The whole movie is ill conceived and over directed. It substitutes speed and noise for effective comedy. Slapstick needn't be bad if there's some wit propelling it. "The Pink Panther" was full of pratfalls but was a successful comedy. Here, the intent seems to be to overwhelm the audience with a foot pursuit across the Brooklyn Bridge, the demands placed on a harried waitress in a clangorous delicatessen.

There is a plot, actually, gossamer but discernible. Connery is really out of control. Should he get the Menken intraorbital leukotomy? It's a little reminiscent of "Morgan: A Suitable Case For Treatment." But that film was both funny and tragic, whereas this is neither.

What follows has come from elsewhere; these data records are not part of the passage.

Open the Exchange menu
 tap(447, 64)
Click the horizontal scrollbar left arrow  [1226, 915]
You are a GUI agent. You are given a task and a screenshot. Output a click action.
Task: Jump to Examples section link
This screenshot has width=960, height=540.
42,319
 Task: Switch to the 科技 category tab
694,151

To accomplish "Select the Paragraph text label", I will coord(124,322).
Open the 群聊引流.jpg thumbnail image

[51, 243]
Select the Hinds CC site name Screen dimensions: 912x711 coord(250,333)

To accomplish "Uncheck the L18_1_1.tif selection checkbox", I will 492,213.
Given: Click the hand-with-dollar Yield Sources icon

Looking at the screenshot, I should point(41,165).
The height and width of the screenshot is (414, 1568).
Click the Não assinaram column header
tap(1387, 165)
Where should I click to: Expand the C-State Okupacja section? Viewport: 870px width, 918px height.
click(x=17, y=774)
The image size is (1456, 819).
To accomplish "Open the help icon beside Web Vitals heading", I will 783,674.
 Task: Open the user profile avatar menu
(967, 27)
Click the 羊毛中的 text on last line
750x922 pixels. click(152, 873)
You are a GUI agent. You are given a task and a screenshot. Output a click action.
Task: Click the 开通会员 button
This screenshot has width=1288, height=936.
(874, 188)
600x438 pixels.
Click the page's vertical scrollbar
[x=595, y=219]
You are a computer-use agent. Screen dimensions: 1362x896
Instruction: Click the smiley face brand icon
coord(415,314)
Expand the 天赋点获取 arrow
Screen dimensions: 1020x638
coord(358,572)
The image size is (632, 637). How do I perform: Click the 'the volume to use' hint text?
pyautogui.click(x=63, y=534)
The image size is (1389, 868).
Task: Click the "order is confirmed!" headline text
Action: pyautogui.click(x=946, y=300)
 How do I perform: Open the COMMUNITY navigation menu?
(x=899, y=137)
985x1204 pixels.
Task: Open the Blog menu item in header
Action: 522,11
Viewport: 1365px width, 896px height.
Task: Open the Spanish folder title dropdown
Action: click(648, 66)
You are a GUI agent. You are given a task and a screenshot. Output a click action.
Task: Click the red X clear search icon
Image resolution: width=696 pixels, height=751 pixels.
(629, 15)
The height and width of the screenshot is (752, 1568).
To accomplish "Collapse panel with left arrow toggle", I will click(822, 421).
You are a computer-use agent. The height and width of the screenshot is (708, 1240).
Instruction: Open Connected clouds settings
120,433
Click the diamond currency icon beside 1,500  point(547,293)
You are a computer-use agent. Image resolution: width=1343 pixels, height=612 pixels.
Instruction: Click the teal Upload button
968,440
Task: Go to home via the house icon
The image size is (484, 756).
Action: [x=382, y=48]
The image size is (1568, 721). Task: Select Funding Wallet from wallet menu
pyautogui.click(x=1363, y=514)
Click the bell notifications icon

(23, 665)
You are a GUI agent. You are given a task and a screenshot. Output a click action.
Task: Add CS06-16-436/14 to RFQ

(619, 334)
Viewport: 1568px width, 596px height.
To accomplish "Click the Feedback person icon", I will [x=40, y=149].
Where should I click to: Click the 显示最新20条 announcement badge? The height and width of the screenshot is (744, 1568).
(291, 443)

I can't tell whether or not Connery was asked to speak with a working-class New York accent or not. If he was, it was a mistake. Joanne Woodward, as his wife, does a little better with her acting and her accent. Jean Seberg is beautiful. A few more scenes of her running around in her skivvies would have helped. The production design is good, and there is a nice scene involving a plastic eye popping out of a plastic skull. The musical score is badly in need of a clinical dose of lithium carbonate. Open wide, please, the whole movie.